======== Available data

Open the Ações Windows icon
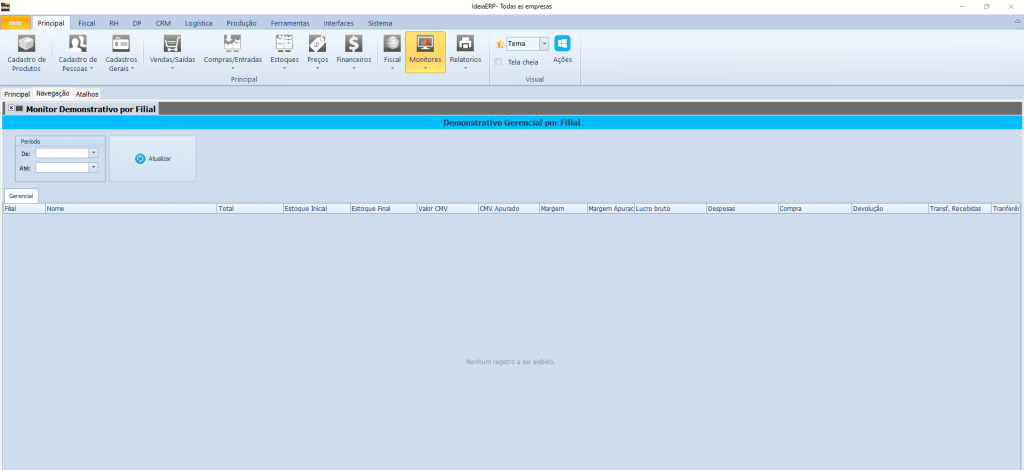 pos(562,44)
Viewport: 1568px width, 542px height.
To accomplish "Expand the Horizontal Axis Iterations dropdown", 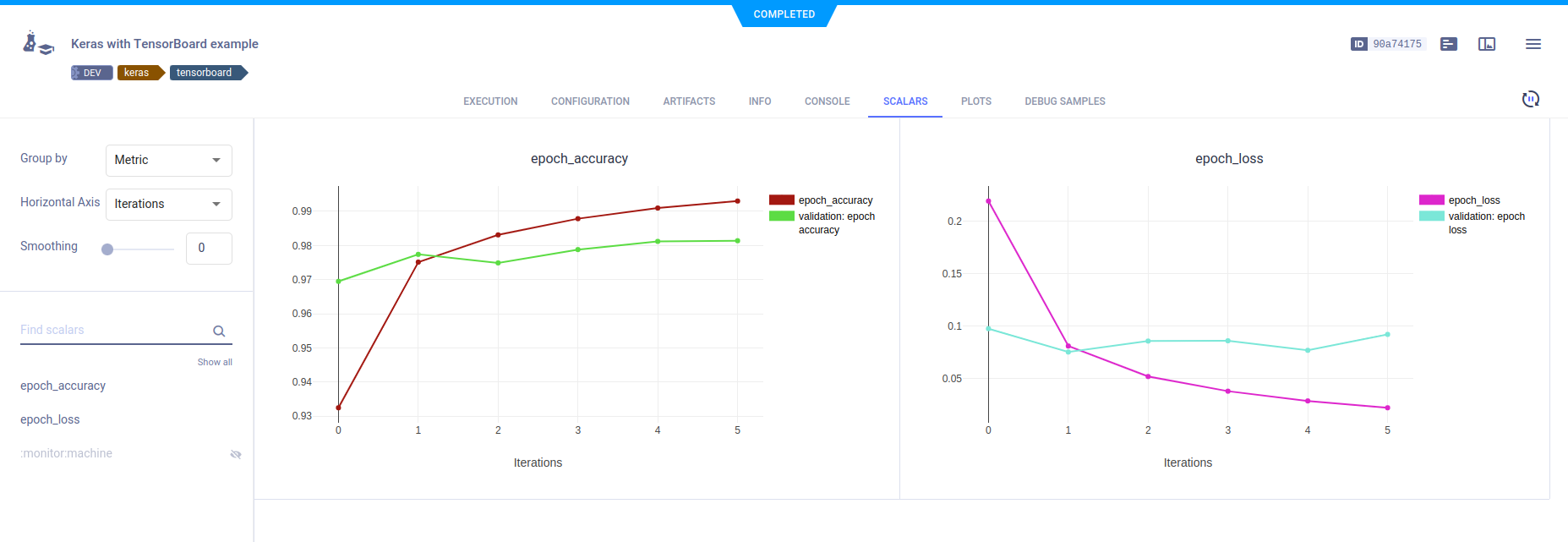I will point(169,204).
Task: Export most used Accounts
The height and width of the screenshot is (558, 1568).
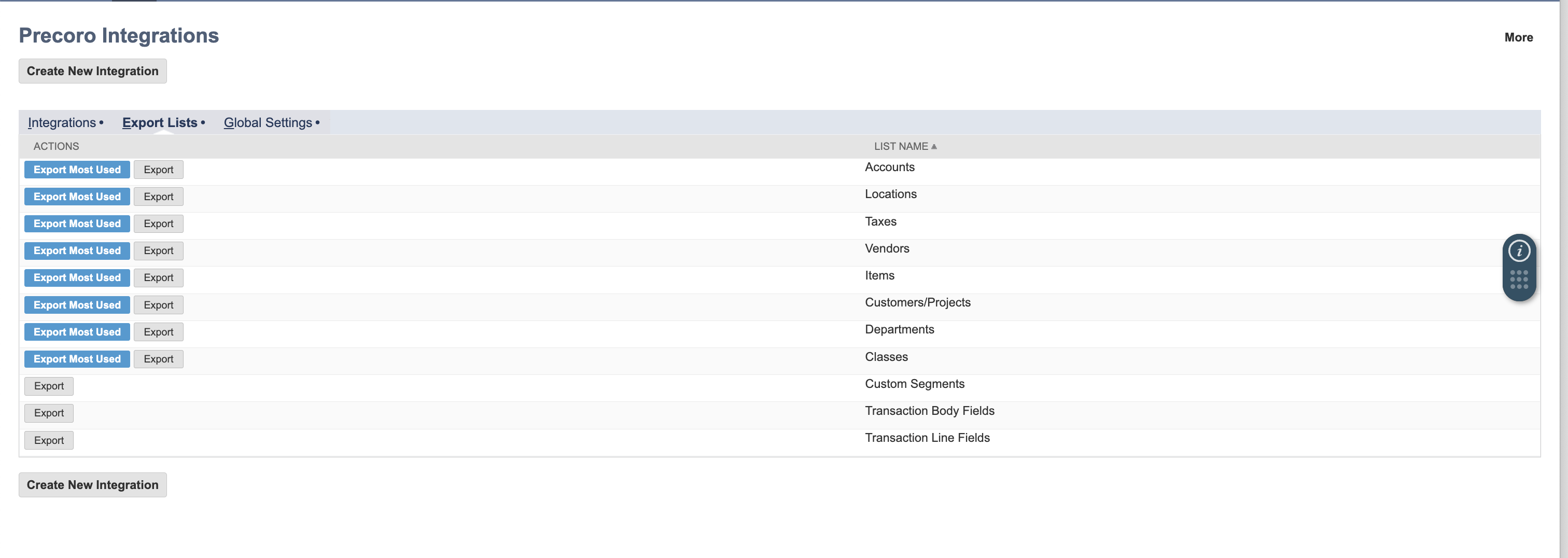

================

Brief: Turn the records into a Markdown table with the columns Row and Text, starting at the line that contains "Task: Export most used Accounts" and continuing through the end of the records. Skip blank lines and leave the pictures out.

Response below:
| Row | Text |
|---|---|
| 1 | Task: Export most used Accounts |
| 2 | The height and width of the screenshot is (558, 1568). |